I valori di riferimento sono indicativamente:

  • Valori di riferimento femminili: 53-109%.
  • Valori di riferimento maschili: 64-129%.

 

VALORI BASSI DI PROTEINA S COAGULATIVA: CAUSE

In presenza di valori di proteina S coagulativa è consigliabile rivolgersi al proprio medico al fine di stabilire con certezza le cause e le possibili patologie. Generalmente, almeno nella maggior parte delle casistiche, bassi valori di proteina S coagulativa indicano uno stato di gravidanza, oppure un utilizzo prolungato dei contraccettivi orali (soliti riportare tra gli effetti collaterali il rischio di trombosi).

In altri casi possono indicare un’infezione grave, come HIV e CID, insufficienza epatica e l’utilizzo di coagulanti. I fattori genetici ereditari possono trasmettersi dai genitori ai figli, con maggiori possibilità di favorire l’insorgere di problematiche legate alla coagulazione del sangue.

La proteina S coagulativa potrebbe presentare valori bassi in stato di gravidanza in corso, come precedentemente accennato, ciò non comporta automaticamente una problematica legata ad un disturbo coagulante, ma solamente il medico potrà effettivamente diagnosticarne i motivi. Se le analisi precedenti alla gravidanza presenteranno dei valori alterati anche in fase precedente allo stato di gravidanza dovranno essere presi dei provvedimenti, certificati a seguito di maggiori controlli.
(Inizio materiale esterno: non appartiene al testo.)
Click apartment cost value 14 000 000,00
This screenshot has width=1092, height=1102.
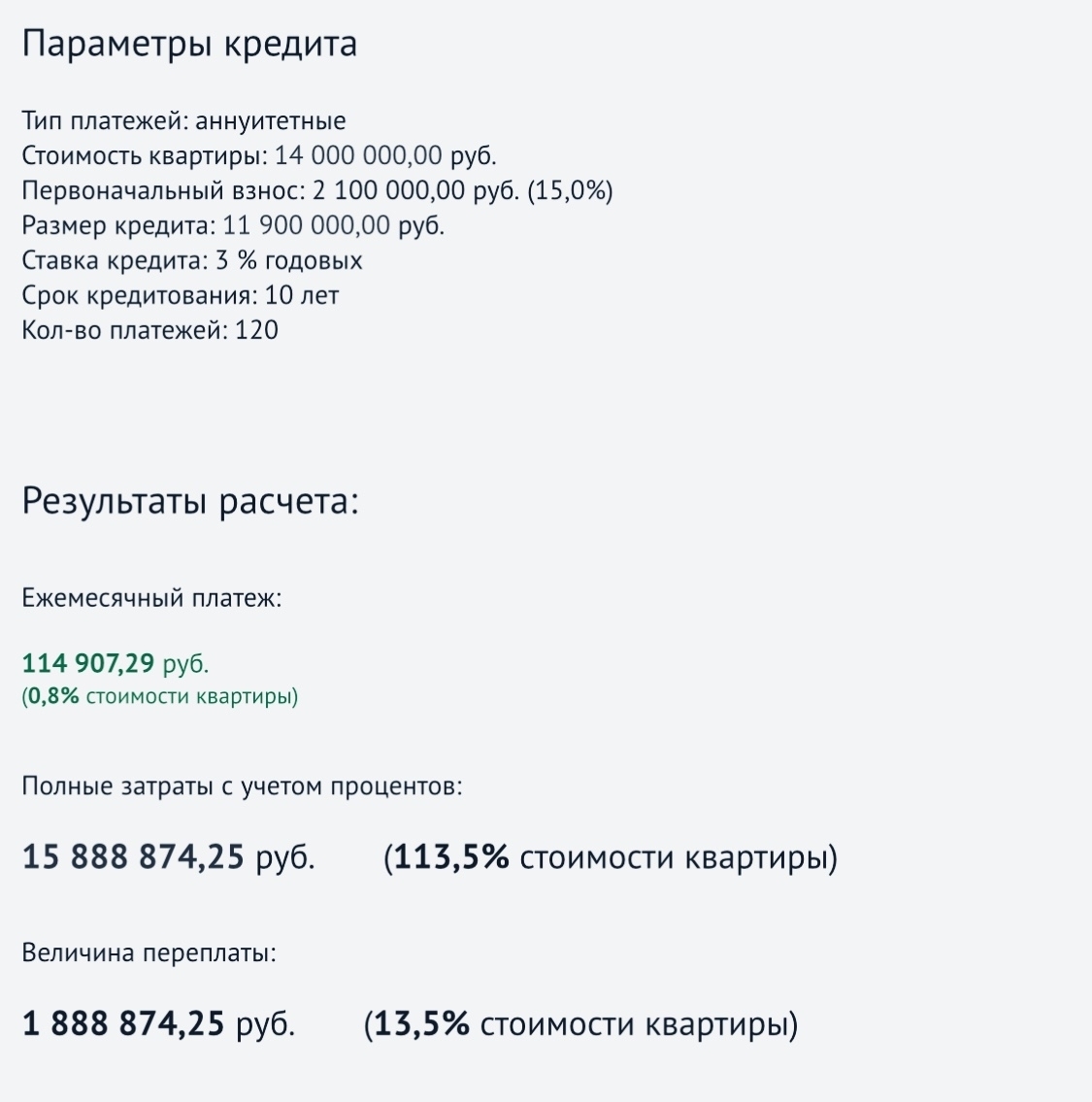[x=358, y=155]
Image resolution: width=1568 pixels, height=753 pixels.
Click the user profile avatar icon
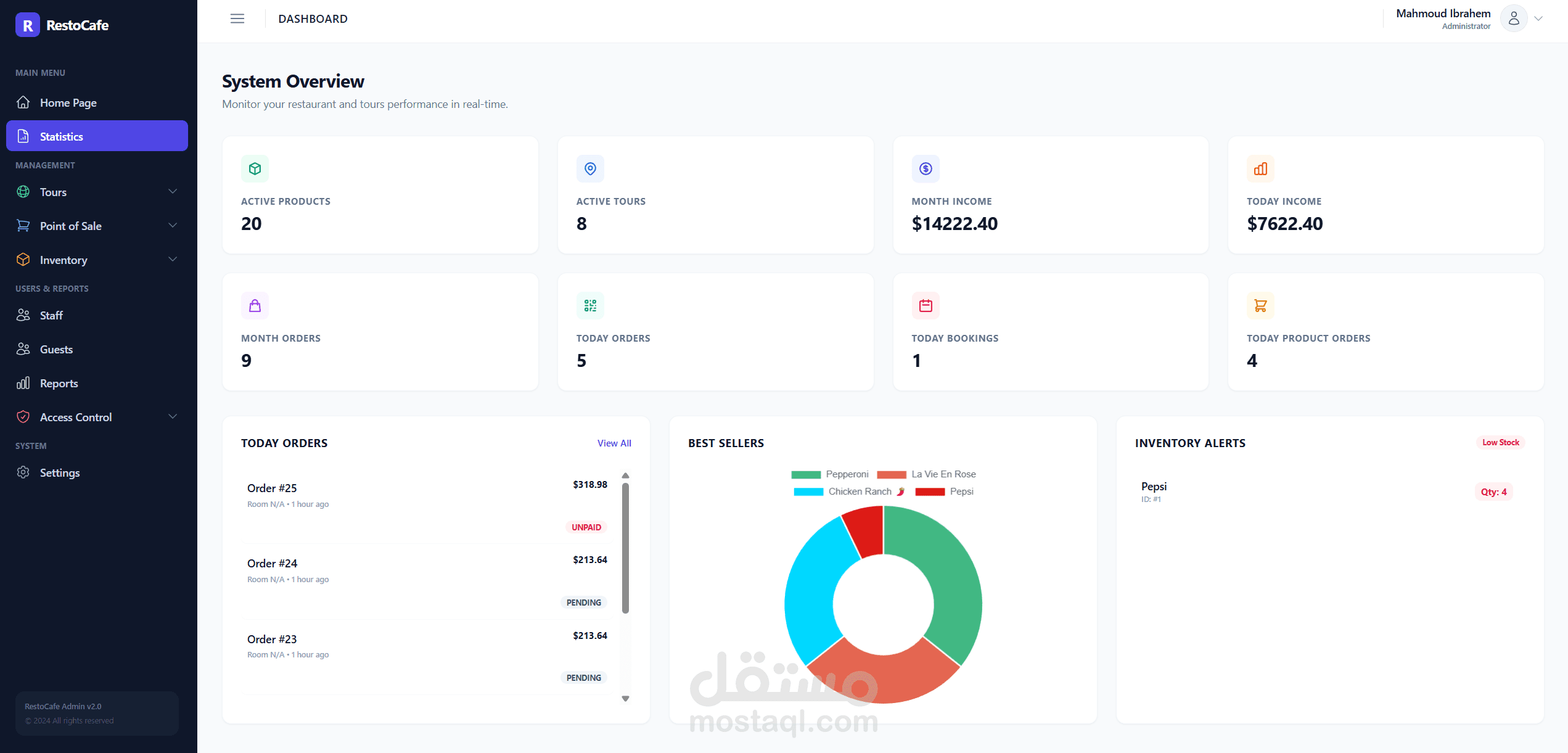coord(1514,19)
In presenza di valori normali in fase precedente al concepimento dovranno essere entrambi i genitori a sottoporsi ai test per verificare una possibile corrispondenza genetica.

In presenza di valori di proteina S più alti della soglia standard non sono stati riscontrati particolari indicatori di patologie correlate, ma anche in questo caso la diagnosi dovrà avvenire tramite consulto medico.

 

PROTEINA S COAGULATIVA BASSA E NATURA

La natura presenta determinati alimenti ad azione fluidificante del flusso sanguigno, sotto un’assunzione regolare e costante degli stessi. In casi particolari, come ad esempio i fattori genetici ereditari, dove la proteina S coagulativa si presenta in forma carente è possibile ridurre il rischio concreto di trombosi attraverso l’assunzione di alcuni alimenti, ad esempio lo zenzero.

Gli studi medici e scientifici hanno dimostrato che un’assunzione di zenzero, nelle proporzioni di 5 grammi giornaliere, permettono di ridurre i rischi associati alla formazione de coaguli, azzerando gli effetti collaterali previsti dall’assunzione di farmaci. In commercio si trovano anche soluzioni in gocce a base di zenzero da integrare all’alimentazione o ad alcune bevande senza dover ingerire le dosi consigliate quotidianamente assumendo la radice fresca.

Anche la centella asiatica risulta particolarmente consigliata in presenza di valori bassi della proteina S, disponibile sotto forma di integratori alimentari nella dose consigliata di 2 grammi giornalieri.

Oltre ai rimedi naturale è preferibile rivolgersi sempre e comunque al proprio medico.